[Saved entries]

※ ※ ※

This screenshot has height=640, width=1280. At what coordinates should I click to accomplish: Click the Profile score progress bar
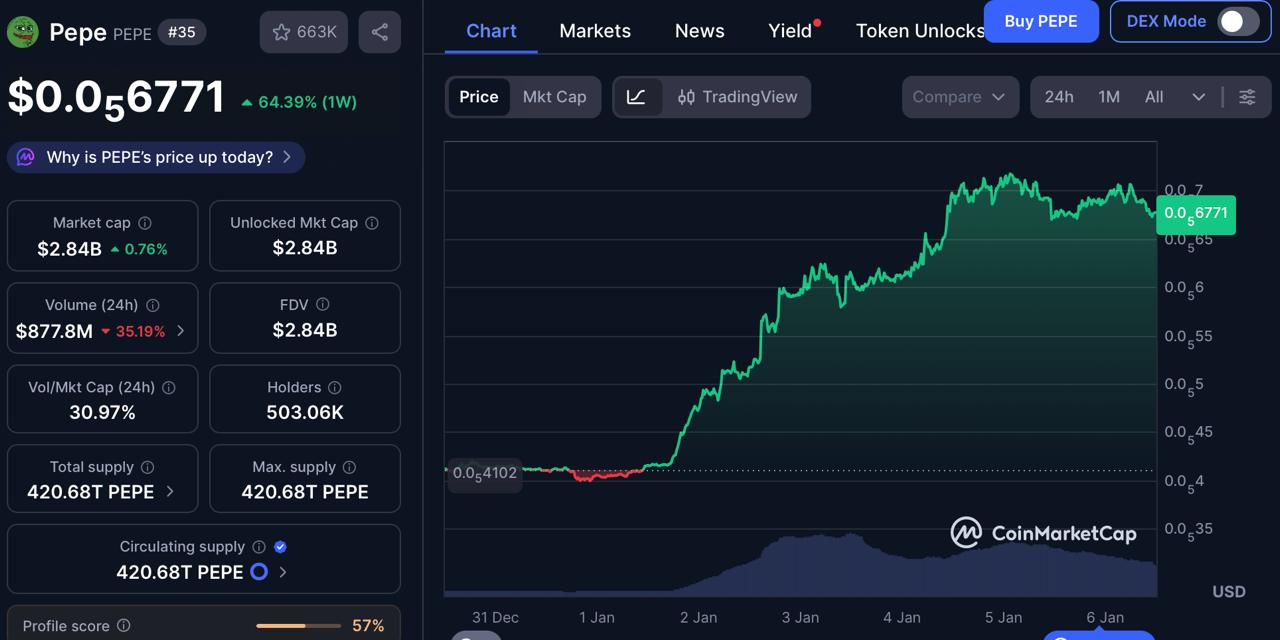(x=297, y=625)
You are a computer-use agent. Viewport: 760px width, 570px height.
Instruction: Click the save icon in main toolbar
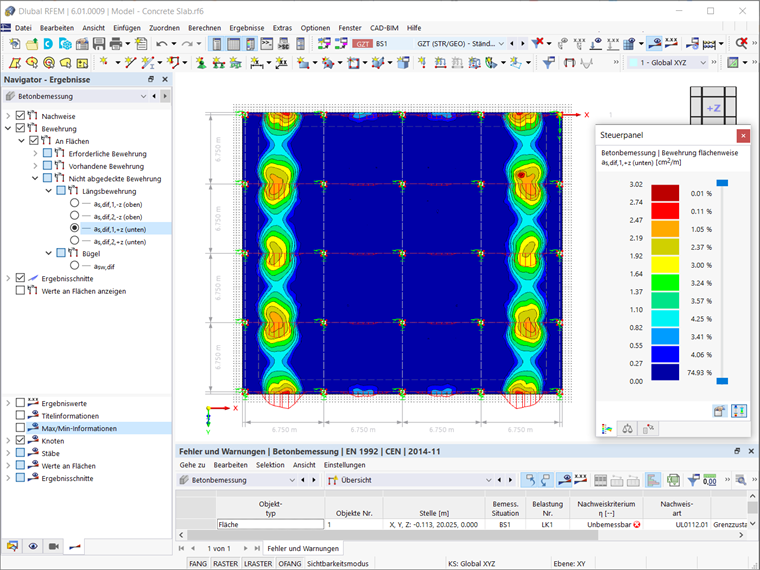pyautogui.click(x=99, y=44)
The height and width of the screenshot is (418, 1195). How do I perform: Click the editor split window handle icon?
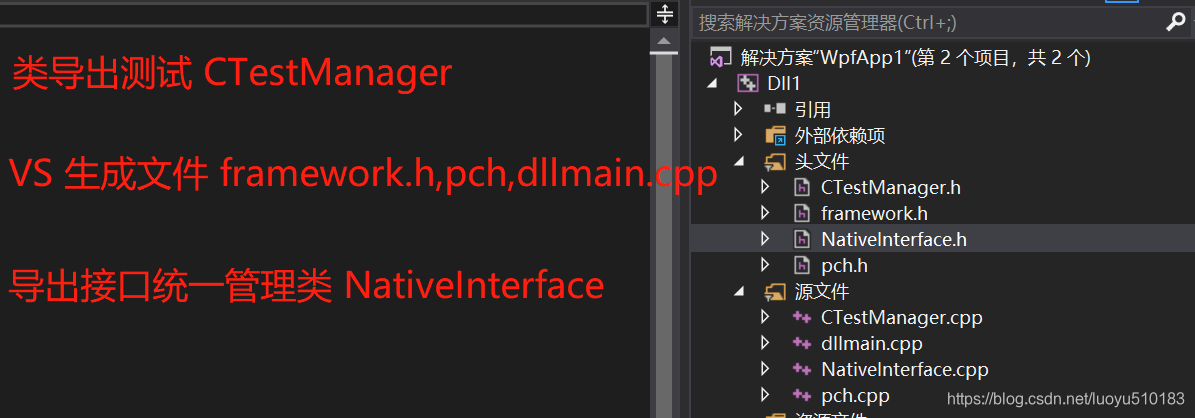point(665,14)
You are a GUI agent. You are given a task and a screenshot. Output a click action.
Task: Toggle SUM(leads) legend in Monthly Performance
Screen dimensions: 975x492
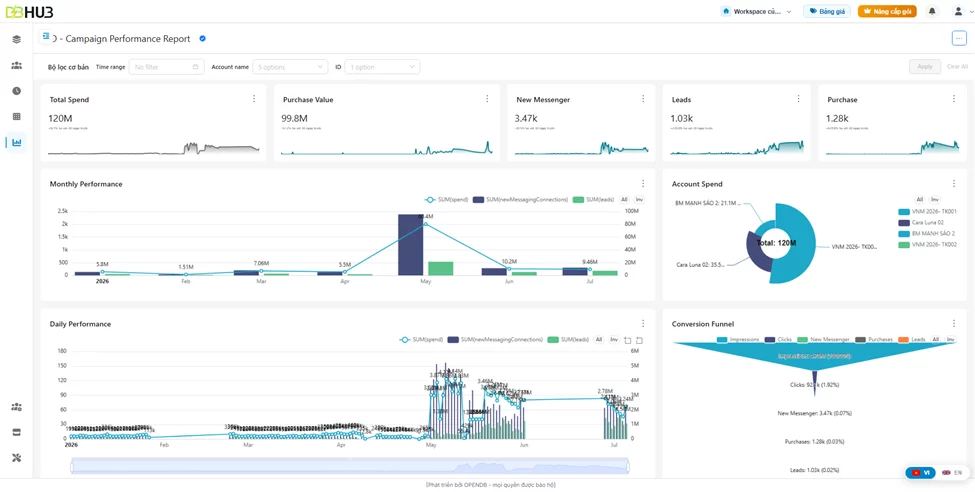tap(593, 200)
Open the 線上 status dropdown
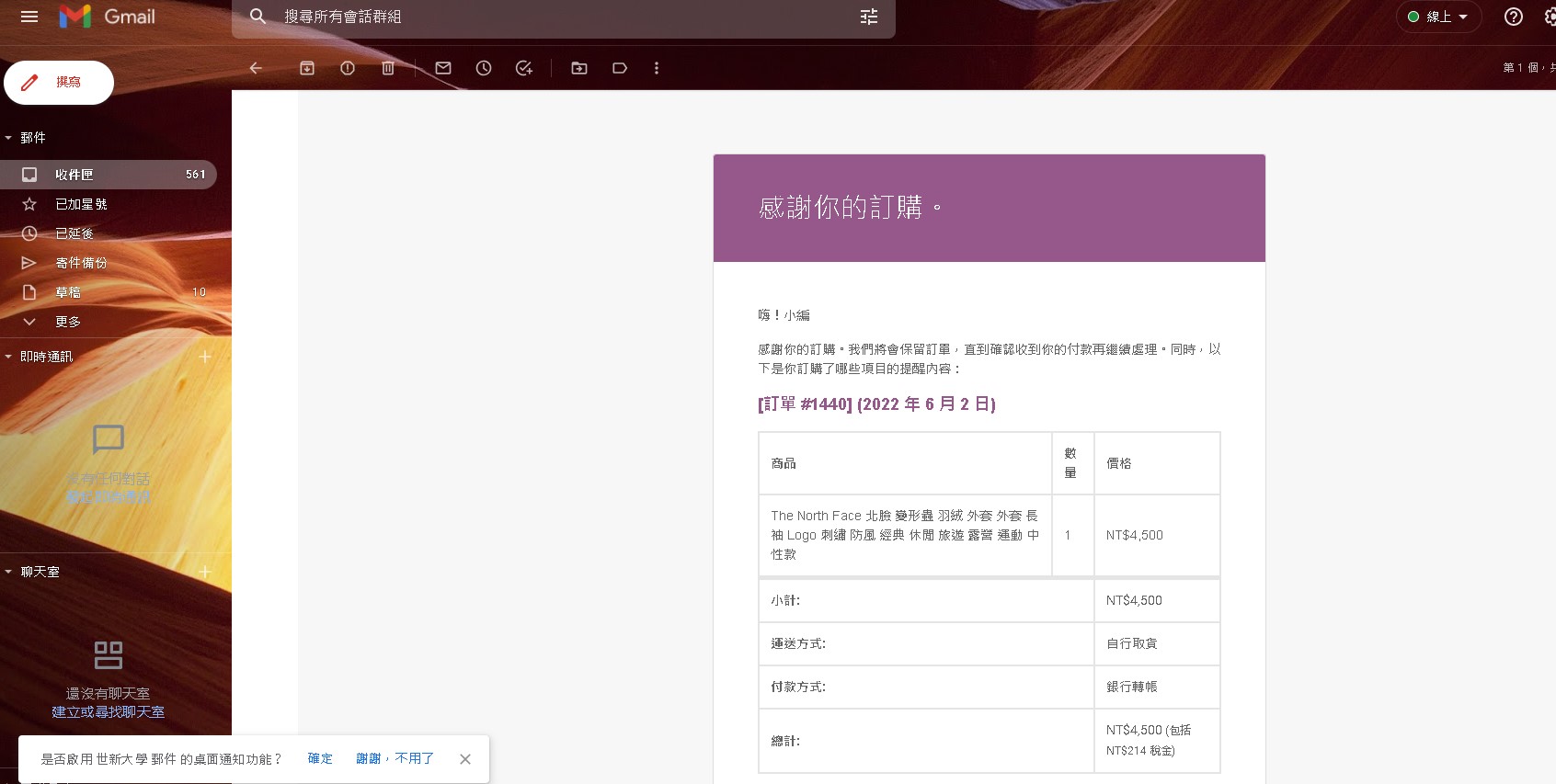The image size is (1556, 784). [1439, 17]
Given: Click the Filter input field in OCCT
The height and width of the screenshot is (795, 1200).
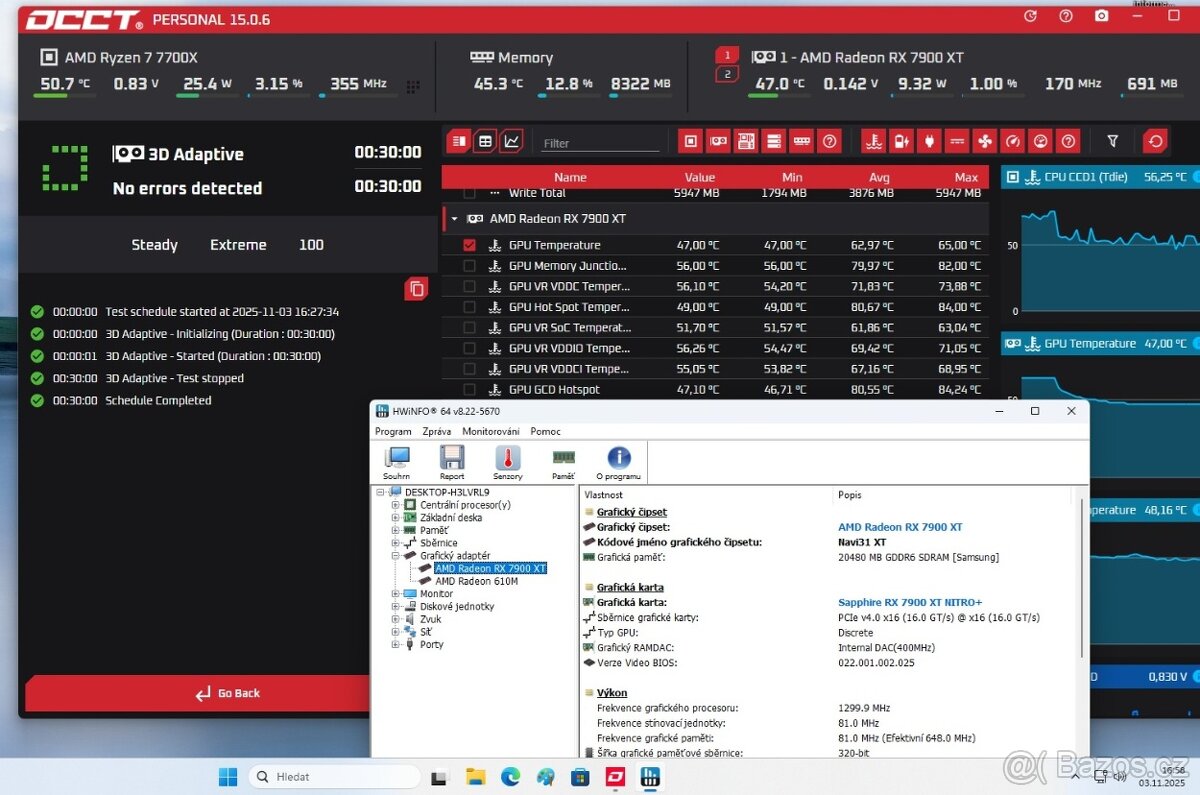Looking at the screenshot, I should point(600,141).
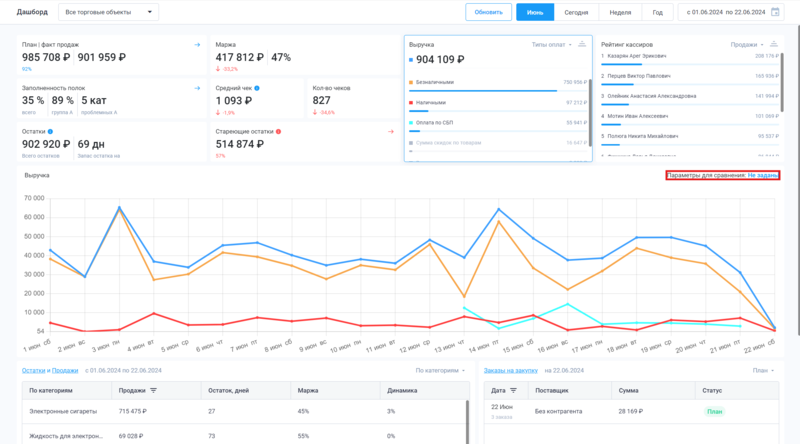This screenshot has width=800, height=444.
Task: Open Заказы на закупку link
Action: coord(512,370)
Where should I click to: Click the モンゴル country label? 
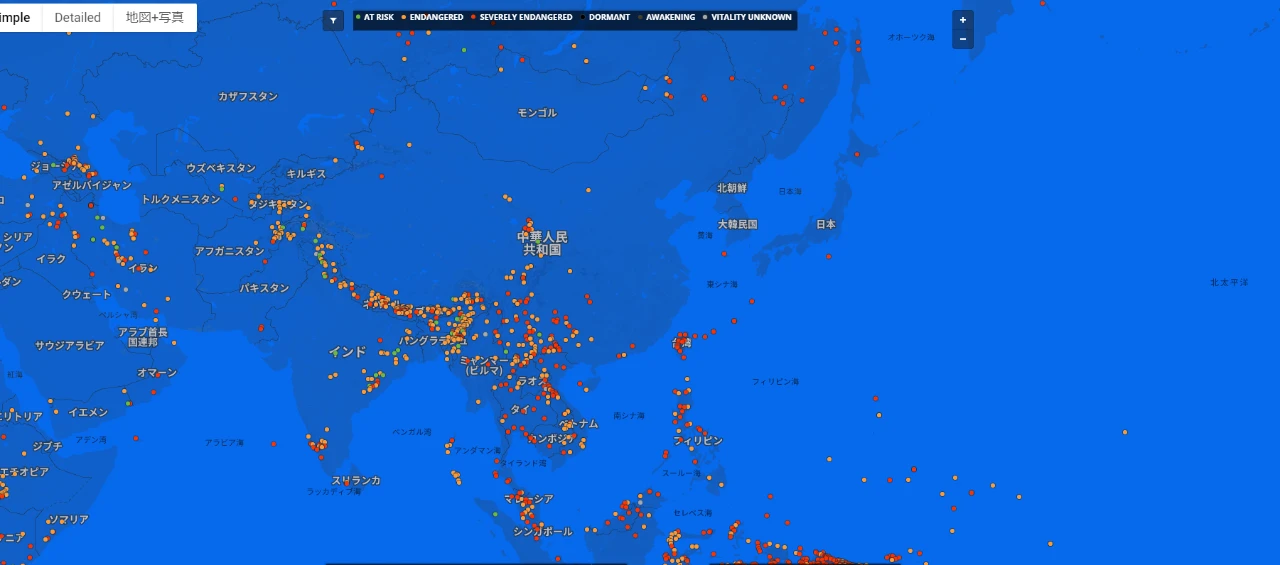537,114

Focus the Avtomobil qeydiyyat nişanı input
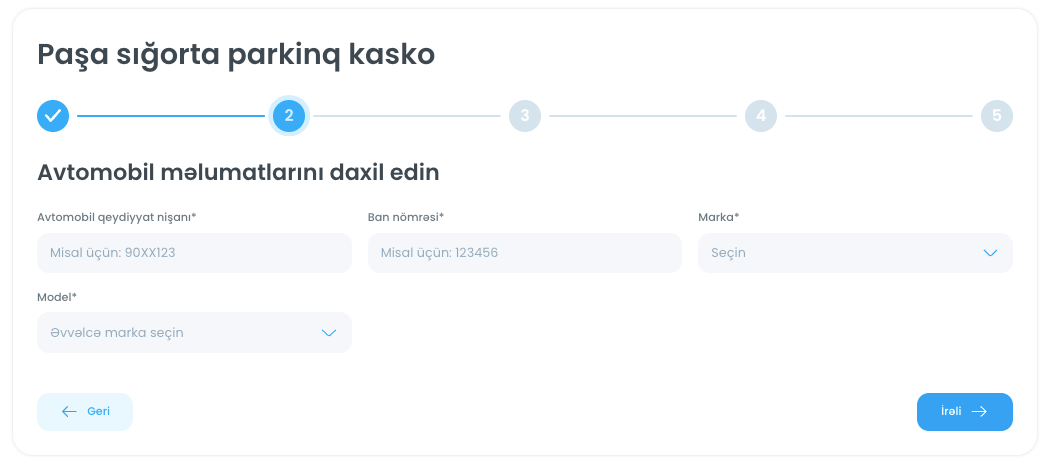[x=194, y=253]
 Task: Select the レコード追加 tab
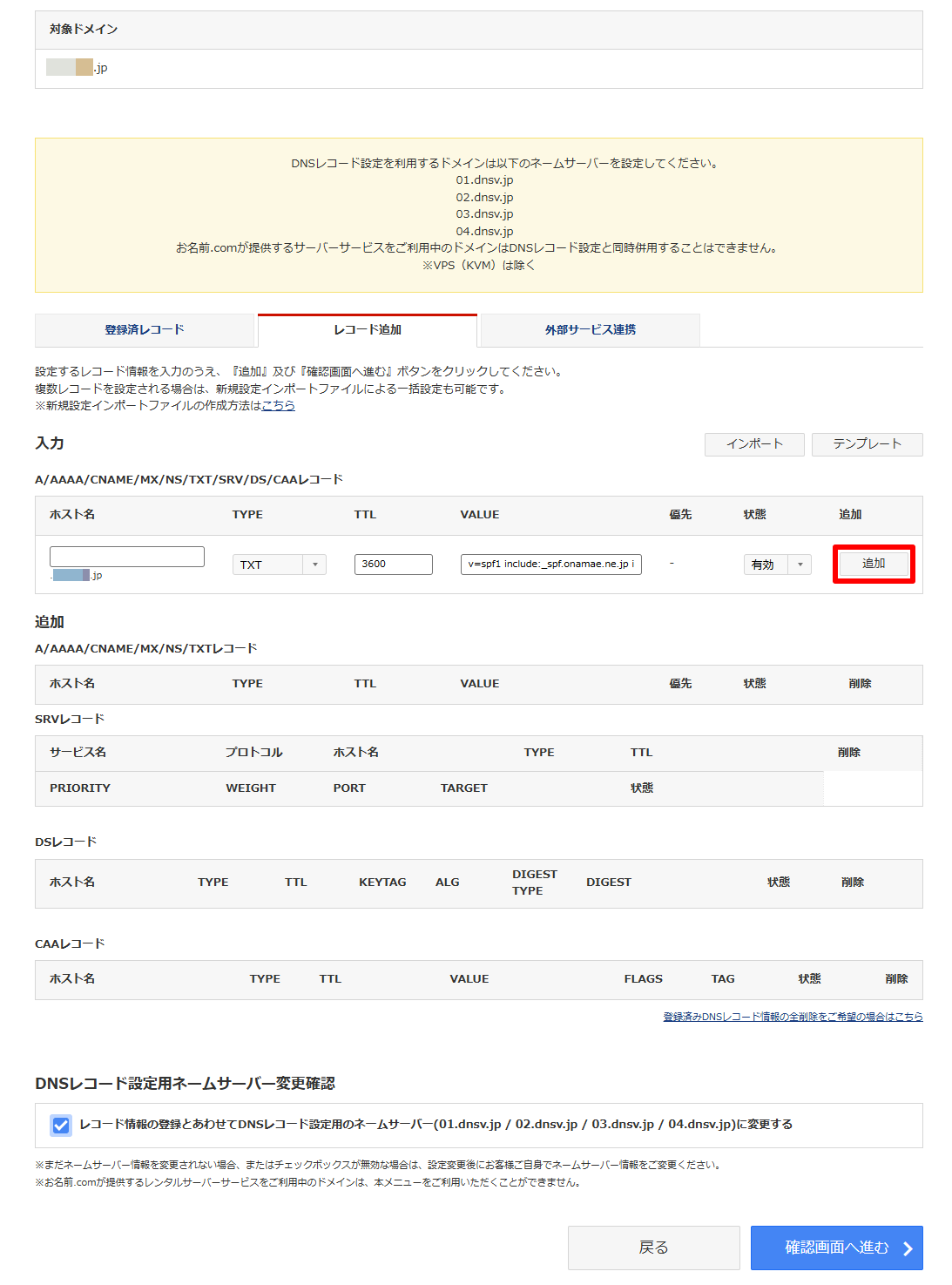pos(368,330)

※ ※ ※

TASK BRIEF:
Make an exact copy of only those lines that run from the line with "The height and width of the screenshot is (418, 1195)." through the end of the records, excluding pictures.

OUTPUT FOR THIS TASK:
The height and width of the screenshot is (418, 1195). How do I perform: Click the editor split window handle icon?
point(665,14)
You are a GUI agent. You are given a task and a screenshot. Output a click action.
Task: Toggle SUM(leads) legend in Monthly Performance
Screen dimensions: 975x492
tap(593, 200)
Open the 線上 status dropdown
The image size is (1556, 784). [1439, 17]
Given: Click the Filter input field in OCCT
The height and width of the screenshot is (795, 1200).
Looking at the screenshot, I should point(600,141).
This screenshot has width=800, height=444.
Task: Open Заказы на закупку link
Action: coord(512,370)
Where should I click to: Click the モンゴル country label? 
537,114

Focus the Avtomobil qeydiyyat nişanı input
[x=194, y=253]
 Task: Select the レコード追加 tab
pos(368,330)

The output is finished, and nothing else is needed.